Plant managers and the Federal Service for Nuclear Power said the fire was extinguished in two hours and one worker was hospitalized, but he returned to work after medical examination. Authorities also said the local population had nothing to be concerned about.

But independent experts said at least 200 kg of uranium-238 caught fire and it took two and a half hours to extinguish the blaze. Given the amount of the substance, they said, the fire could have led to major radioactive emissions.

Sergei Novikov, agency press secretary, said the agency made a proposal to Ecodefense head Vladimir Slivyak in mid-July, after receiving complaints from the two organizations, to organize a trip to Lesnoi to measure background radiation.

Novikov said he had warned environmentalists that soil tests were out of question because of the Lesnoi facility was off-limits.

"The agency is interested in cooperation with environmental organizations: somebody has to perform an alarm function, but we disapprove of an irresponsible alarmism," Novikov said.

Novikov added that environmentalists had not even bothered to measure radiation, which he said was a further proof that it was within the norm.

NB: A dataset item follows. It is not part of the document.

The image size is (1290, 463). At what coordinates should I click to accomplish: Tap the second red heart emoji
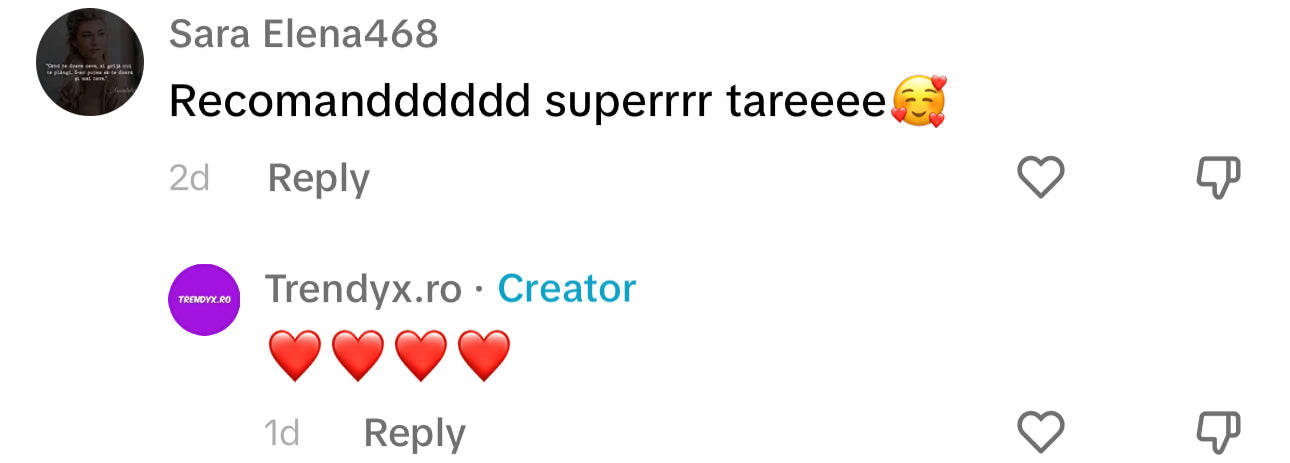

But Ecodefense's Web site says alpha-ray, rather than gamma-ray, radiation was to be measured as uranium-238 emits weak gamma rays, but its alpha particles, although they are less penetrating than other forms of radiation, pose increased health risks if inhaled or ingested. Uranium, they said, is also chemically toxic.

The organization also accused the nuclear agency and plant officials of barring its experts from talking to workers and claimed the worker remained in hospital.